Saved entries
=== Section Start ===
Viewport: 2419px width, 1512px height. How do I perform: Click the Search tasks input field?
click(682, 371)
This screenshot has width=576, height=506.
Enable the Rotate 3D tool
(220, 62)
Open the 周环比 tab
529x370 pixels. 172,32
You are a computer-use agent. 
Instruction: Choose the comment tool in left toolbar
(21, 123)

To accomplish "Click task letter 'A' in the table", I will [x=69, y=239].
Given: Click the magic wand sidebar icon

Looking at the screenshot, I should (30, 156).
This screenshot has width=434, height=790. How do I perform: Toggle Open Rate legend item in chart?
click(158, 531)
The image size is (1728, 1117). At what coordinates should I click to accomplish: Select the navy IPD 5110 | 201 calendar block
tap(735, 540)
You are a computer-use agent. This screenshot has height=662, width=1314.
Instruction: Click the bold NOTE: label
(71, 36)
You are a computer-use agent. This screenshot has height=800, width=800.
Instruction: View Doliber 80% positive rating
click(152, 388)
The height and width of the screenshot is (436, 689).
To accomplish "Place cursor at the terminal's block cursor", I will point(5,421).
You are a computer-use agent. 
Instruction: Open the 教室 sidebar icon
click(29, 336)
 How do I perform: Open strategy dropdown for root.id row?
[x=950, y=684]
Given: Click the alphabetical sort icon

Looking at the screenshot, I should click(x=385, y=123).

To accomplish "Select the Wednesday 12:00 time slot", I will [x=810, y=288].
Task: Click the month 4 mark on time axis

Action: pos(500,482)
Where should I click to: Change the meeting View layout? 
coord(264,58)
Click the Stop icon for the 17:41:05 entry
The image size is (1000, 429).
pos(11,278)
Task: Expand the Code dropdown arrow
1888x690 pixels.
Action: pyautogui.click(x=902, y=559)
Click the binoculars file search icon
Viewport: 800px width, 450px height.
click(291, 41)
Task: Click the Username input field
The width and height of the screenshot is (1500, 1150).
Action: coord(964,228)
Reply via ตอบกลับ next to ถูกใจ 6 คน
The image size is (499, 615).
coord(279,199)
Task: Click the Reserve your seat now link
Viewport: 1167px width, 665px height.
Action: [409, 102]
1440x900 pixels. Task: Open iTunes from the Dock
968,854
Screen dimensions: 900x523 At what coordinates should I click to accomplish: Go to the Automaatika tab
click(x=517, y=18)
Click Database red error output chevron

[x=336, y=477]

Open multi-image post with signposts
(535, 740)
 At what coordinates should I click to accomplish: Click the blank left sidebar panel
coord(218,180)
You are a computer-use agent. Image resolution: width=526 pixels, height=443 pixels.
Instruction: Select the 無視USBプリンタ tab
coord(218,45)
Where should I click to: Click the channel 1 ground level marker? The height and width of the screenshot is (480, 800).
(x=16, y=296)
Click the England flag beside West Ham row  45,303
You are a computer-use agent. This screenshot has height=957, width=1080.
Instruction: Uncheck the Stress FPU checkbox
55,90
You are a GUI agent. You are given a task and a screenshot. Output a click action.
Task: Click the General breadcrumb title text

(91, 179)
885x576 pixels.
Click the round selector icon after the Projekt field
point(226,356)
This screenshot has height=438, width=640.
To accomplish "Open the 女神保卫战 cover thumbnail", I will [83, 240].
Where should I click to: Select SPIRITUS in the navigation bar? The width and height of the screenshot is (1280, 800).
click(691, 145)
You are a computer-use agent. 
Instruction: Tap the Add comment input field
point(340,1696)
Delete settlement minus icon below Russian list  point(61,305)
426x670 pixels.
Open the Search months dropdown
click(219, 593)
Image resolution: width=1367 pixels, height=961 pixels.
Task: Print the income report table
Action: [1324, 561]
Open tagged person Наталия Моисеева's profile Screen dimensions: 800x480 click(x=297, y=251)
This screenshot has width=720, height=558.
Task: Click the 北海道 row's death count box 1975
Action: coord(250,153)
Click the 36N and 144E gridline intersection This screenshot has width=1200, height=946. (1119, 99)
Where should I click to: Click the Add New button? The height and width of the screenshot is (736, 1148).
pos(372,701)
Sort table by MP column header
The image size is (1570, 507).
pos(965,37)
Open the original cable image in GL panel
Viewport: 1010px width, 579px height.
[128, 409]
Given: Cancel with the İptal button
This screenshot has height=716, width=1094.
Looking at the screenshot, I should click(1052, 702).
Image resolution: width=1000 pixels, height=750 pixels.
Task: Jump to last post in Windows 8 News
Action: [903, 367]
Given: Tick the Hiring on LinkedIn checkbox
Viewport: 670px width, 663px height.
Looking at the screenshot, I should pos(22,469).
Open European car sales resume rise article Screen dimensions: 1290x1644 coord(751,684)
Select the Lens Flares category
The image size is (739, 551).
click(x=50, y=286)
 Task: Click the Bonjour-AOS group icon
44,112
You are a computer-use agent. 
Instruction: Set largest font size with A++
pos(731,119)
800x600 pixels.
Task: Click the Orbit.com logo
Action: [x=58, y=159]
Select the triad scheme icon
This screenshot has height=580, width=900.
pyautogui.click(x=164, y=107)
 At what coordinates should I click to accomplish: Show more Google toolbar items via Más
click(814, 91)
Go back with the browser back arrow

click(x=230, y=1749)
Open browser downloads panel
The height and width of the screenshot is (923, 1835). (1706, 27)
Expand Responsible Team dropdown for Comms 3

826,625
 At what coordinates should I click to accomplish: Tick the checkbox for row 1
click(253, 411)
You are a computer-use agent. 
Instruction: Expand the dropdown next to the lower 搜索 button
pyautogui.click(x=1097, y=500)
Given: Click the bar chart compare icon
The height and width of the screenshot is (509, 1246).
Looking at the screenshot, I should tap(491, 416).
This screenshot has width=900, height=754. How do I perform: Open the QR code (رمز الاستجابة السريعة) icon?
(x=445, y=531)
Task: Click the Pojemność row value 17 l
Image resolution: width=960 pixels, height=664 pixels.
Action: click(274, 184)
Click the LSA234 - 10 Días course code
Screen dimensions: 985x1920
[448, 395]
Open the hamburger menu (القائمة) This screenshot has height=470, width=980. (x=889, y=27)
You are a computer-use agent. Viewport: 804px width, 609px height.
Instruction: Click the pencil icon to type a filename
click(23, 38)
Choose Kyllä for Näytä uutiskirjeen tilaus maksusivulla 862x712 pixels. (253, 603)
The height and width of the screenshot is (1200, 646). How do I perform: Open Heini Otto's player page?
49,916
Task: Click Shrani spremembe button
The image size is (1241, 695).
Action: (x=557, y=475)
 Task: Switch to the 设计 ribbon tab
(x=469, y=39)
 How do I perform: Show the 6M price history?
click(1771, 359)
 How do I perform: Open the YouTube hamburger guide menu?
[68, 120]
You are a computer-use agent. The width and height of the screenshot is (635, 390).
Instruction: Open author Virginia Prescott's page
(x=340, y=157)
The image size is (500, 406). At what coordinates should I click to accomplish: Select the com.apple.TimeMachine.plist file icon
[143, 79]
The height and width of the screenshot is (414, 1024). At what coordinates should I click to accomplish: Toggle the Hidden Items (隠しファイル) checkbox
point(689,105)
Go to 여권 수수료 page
=== Section End ===
■ **ABOUT THIS TASK**
Each line above that includes "will" should be shown.

■ **SOLUTION**
To accomplish "Click task letter 'A' in the table", I will [x=69, y=239].
To accomplish "Place cursor at the terminal's block cursor", I will point(5,421).
To accomplish "Select the Wednesday 12:00 time slot", I will [x=810, y=288].
To accomplish "Open the 女神保卫战 cover thumbnail", I will [83, 240].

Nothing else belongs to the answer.